Not to say the fury of a majority of public opinion, particularly when farmers are protesting in highways and employment is increasingly scarce.
However despite the cautious Uruguayan media approach, a flood of similar cases at the main administration in Montevideo emerged. In effect one of the members of the National Health Scheme board, had contracted his son's 18-year old girlfriend as a secretary in his office with a salary approximately equivalent to US$ 2.000 when the average income in Montevideo, the highest in Uruguay is below US$ 1.000.

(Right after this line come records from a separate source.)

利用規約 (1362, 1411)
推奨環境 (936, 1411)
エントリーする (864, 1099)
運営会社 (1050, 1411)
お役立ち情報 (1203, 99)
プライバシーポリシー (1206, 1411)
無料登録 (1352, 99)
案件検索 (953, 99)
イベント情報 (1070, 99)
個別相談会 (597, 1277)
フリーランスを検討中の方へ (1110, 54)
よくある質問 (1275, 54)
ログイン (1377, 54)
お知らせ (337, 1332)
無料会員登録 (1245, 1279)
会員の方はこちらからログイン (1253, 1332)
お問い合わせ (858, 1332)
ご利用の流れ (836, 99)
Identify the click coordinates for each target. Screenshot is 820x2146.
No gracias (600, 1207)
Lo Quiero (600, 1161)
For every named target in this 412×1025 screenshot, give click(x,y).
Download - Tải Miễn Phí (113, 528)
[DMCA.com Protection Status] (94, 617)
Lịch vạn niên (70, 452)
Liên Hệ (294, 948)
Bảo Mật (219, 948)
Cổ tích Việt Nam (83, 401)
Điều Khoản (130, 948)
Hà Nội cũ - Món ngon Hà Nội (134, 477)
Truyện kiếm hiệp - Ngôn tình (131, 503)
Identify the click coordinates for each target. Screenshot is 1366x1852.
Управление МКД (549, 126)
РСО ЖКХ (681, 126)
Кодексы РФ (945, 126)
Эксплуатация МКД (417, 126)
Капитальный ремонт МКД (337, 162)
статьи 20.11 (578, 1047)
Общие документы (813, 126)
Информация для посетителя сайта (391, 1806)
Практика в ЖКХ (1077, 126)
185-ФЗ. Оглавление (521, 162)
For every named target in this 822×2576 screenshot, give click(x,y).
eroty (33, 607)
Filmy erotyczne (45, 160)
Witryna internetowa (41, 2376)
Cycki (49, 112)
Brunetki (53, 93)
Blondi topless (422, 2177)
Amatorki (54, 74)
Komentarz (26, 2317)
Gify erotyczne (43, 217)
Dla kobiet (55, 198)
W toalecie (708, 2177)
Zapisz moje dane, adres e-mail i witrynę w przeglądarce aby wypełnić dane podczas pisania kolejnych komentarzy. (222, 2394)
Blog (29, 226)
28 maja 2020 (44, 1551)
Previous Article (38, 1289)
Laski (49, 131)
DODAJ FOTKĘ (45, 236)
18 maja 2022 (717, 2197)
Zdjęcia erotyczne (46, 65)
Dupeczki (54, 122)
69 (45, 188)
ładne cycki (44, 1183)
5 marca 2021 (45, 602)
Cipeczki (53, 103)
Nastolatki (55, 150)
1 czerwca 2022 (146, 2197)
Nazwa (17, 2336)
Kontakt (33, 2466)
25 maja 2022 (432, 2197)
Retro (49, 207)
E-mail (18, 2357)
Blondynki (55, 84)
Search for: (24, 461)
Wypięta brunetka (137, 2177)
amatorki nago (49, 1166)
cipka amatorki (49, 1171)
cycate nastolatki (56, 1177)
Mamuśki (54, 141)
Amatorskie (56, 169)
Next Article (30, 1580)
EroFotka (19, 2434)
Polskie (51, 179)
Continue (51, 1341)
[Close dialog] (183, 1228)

President Vazquez took advantage of the situation and fired the three board members. To be entirely straight forward the NHS as well as the Public Health Ministry belong to the Communist party in the cabinet distribution, and Vazquez was quite fed up particularly with the president, a cheeky lady who was protecting many presumably corruption cases and insisted in meeting President Vazquez before making any decision about her future. Even the Communist party let her go. Vazquez promised a clean start, but named another communist doctor, former head of a regional government who has been accused of employing many members of his family when he was a mayor.
This was followed by the revelation that three members of the Administration's Tribunal Dispute board had employed their daughters as advisors. The excuse was that they had a university education and were experts in administrative law. Another case erupted at the National Pensions Bank, when two of its board members admitted having employed their partners in their offices. It was then remembered that Finance minister Astori had named his partner as an advisor to the ministry; likewise the Social Development minister responsible for handouts to those in extreme poverty had given a job to the boy friend of her daughter and to her future sister in law.
Foreign minister Nin Nova was also generous with Treasury funds, he incorporated as an advisor allegedly in foreign policy, the daughter of Vazquez' head of the presidential Media Office. The young professional is a vet.
And the list can go on and on, but president Vazquez had to admit a brother in law of his, the father of the wife of his eldest son belongs to the special corps that looks after the president and occasionally is his chauffer.
Vazquez promised he will consult with the Transparency and Public Ethics Office, regarding his brother in law. But it's a toothless office which besides lacking funds for any investigation; it simply safeguards closed envelopes of the mandatory sworn statements from top officials that can be only opened on demand from the judiciary or serious suspicions of wrongdoing.